Amy Russo Harrigan knows her pancakes. She grew up in a Rutherford family that owns the Broadway diners in Bayonne, Summit, and Red Bank. After earning a marketing degree from Fairleigh Dickinson in 1994, she took up skiing. As much as she liked the Vermont slopes, she liked Vermonters’ big country breakfasts even more.
Toast is Russo Harrigan’s way of having her pancakes and eating them, too. In the eating department, she’s getting plenty of help from customers hankering for a change from Raymond’s, Bluestone Coffee, and Cozy End. Toast’s fluffy flapjacks are made with “a lot of butter, eggs, buttermilk, vanilla, and nothing artificial,” she says. The bittersweet chips in the chocolate-chip pancakes make them not just for kids.

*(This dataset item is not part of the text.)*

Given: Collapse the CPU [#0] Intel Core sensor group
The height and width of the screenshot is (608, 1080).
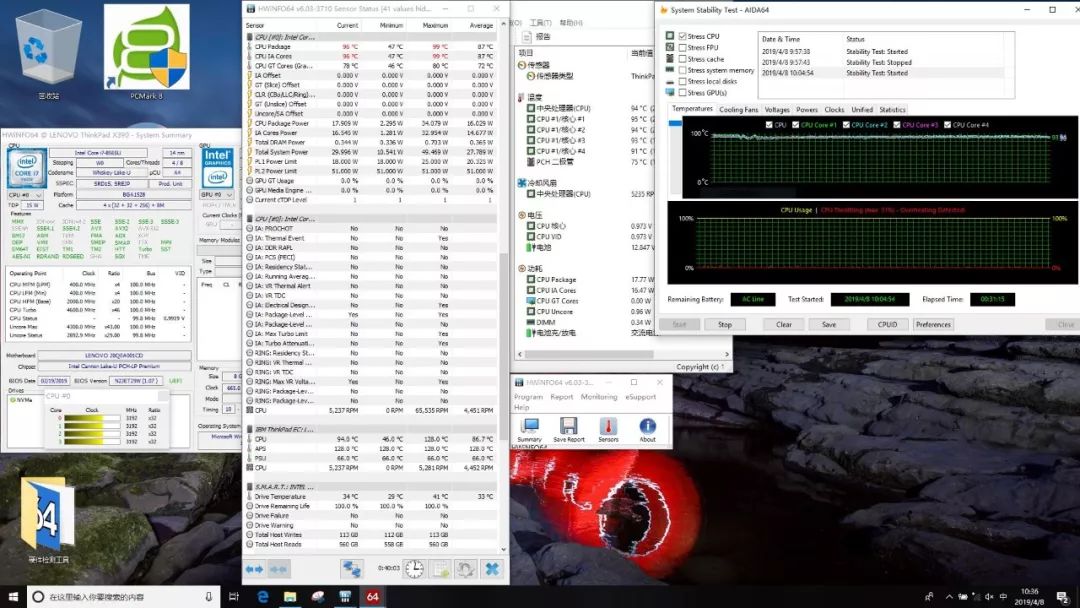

Russo Harrigan, who lives in Bloomfield with her husband and three children, found a congenial spot across from ever-bustling Whole Foods. Although she has never run a restaurant, she learned to cook “at my Italian nana’s apron strings.” But she is not winging it. She installed a capable chef—Vermont-trained Nick Karosen.
Karosen’s Belgian waffles are brown and crisp outside, light inside. The delicious French toast is made from the excellent challah of Gina’s Panificio on Walnut Street. For a treat, try Karosen’s stuffed French toast, oozing sweet cream cheese and topped with fruit preserves. It brought to mind old-fashioned dairy blintzes.
Toast’s deft omelets flaunt fillings such as Nova-style lox (from Perona Farms in Andover) and Vermont goat cheese. Egg entreés come with terrific hand-chopped Yukon Gold potatoes, parboiled, deep-fried for crispness, and finished on the griddle with minced onion and spices. Sandwiches come with sweet-potato shoestring fries that are nearly as good as the breakfast spuds.
Simple, sumptuous lobster roll ($15.95)is served on a toasted hot dog bun. It’s all lobster meat, bound with a little mayo and lemon juice. The crabcake sandwich is small but savory with scallions. A Cuban pressed sandwich on crusty Italian bread from Nicolo’s on Baldwin Street was filled with sliced slow-roasted pork, Black Forest ham, Swiss cheese, and pickles. The ingredients, though top notch, were skimpy in quantity. A turkey wrap, on the other hand, bulged with turkey breast, BLT, Havarti, and avocado—a winning combination. Cobb salad, served with either chicken or lobster, comes with a creamy vinaigrette or a commendable Caesar dressing in which you could actually taste anchovies.
When Russo Harrigan was a girl (and just a Russo), her father owned Rocco’s, a Bayonne pub. She used to roller skate around Rocco’s and do her homework at the bar. That home-away-from-home image fits Toast, too. Just don’t get any ideas about roller skating.